Ada perasaan getir ketika melihat bahwa ambisi Eropa untuk menjadi kekuatan global—yang tidak selalu bergantung pada AS—justru dijalankan dengan cara yang memperkuat dominasi AS. Dari satelit komunikasi militer hingga rudal presisi tinggi, dari jet tempur generasi kelima hingga sistem pertahanan rudal, semuanya Amerika. Seolah-olah Eropa bisa jadi “merdeka”… asal tetap menyewa peralatan tempur dari Pentagon. Dalam banyak hal, Eropa bukan sekadar klien, tapi sudah seperti pelanggan tetap yang tak bisa berhenti berlangganan, meski tagihannya makin mahal dan pelayanan makin tak bisa diandalkan.
Bayangkan jika ini terjadi dalam konteks lokal. Sebuah keluarga yang ingin berdikari, tapi terus membeli semua kebutuhan pokok dari toko tetangganya yang pemarah, tidak stabil, dan kadang-kadang meremehkan mereka. Mereka marah, tapi tetap membeli. Mereka merasa dikhianati, tapi tetap bergantung. Mereka ingin pisah, tapi takut tak bisa hidup sendiri. Terdengar familiar? Ya, itulah Eropa hari ini dalam hubungan pertahanannya dengan Amerika.

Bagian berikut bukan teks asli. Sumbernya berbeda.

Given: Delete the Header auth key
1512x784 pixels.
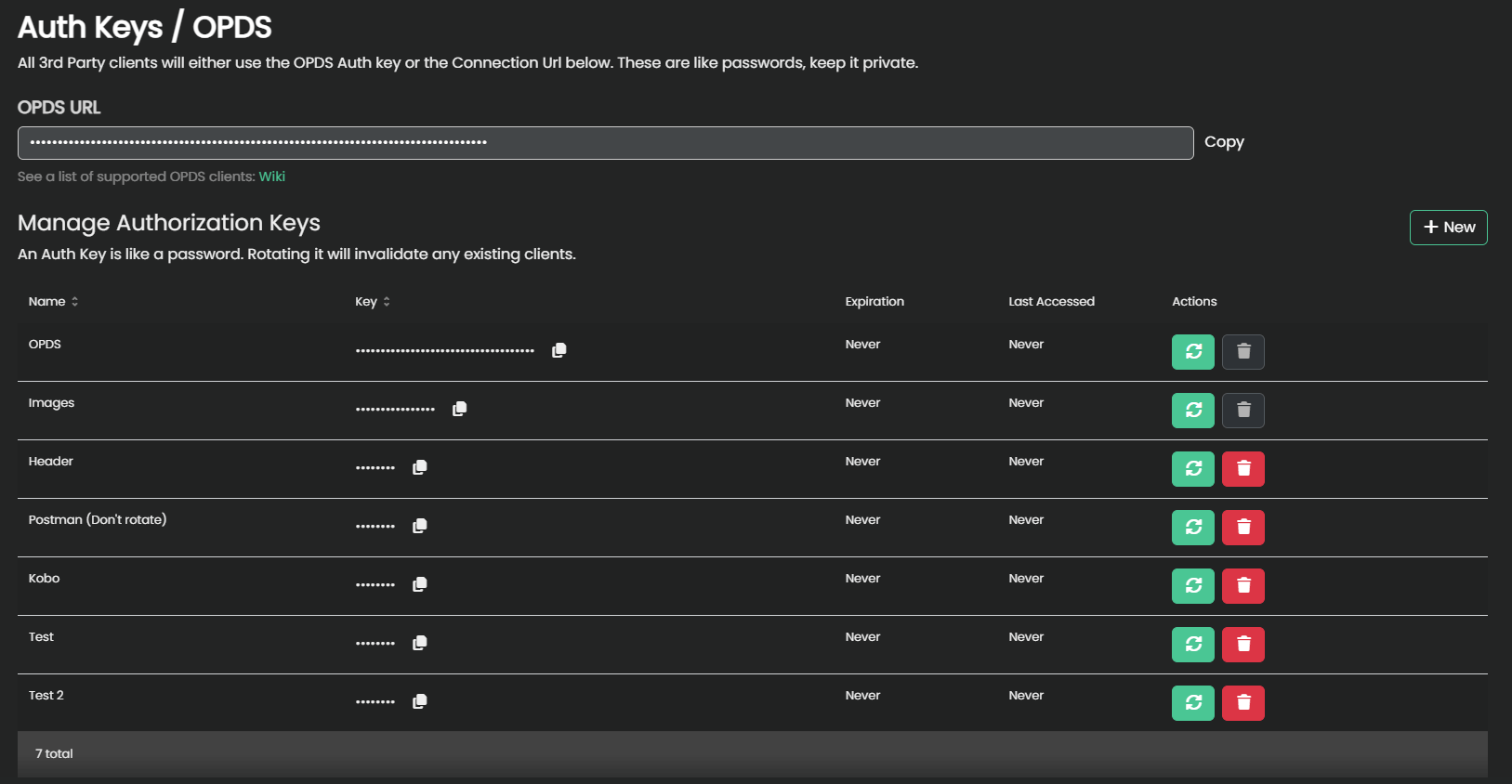Looking at the screenshot, I should (1242, 469).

Tentu saja, tidak semua negara Eropa berada dalam posisi yang sama. Swedia dan Prancis mencoba memberi alternatif. Bahkan Jerman, yang biasanya konservatif dalam urusan militer, mulai berpikir untuk membangun kembali basis industri pertahanannya. Tapi upaya ini masih terlalu terfragmentasi, terlalu lambat, dan terlalu dibatasi oleh ego nasional dan birokrasi Uni Eropa yang tak pernah benar-benar tangkas dalam hal pertahanan. Semua ingin mandiri, tapi tak ada yang benar-benar mau berbagi dapur.
Pada akhirnya, ini bukan sekadar soal siapa membuat senjata, atau siapa menjual lebih banyak rudal. Ini soal arah. Apakah Eropa benar-benar ingin keluar dari bayang-bayang Amerika? Atau mereka hanya berpura-pura mandiri agar bisa tetap menyandarkan diri tanpa rasa malu? Kalau jawabannya adalah yang kedua, maka proyek ambisius seperti “European Strategic Autonomy” tak lebih dari brosur promosi yang bagus—tapi isinya kosong.
Paradoks ini tidak akan selesai dalam satu konferensi, atau satu perjanjian. Ia hanya bisa dibongkar dengan keberanian politik yang selama ini ditunda. Dan selama itu belum terjadi, kita akan terus menyaksikan Eropa bersilat lidah di podium tentang kedaulatan, sambil diam-diam menggesek kartu kredit di meja kontrak Pentagon. Sebuah drama geopolitik yang elegan, getir, dan sayangnya… nyata.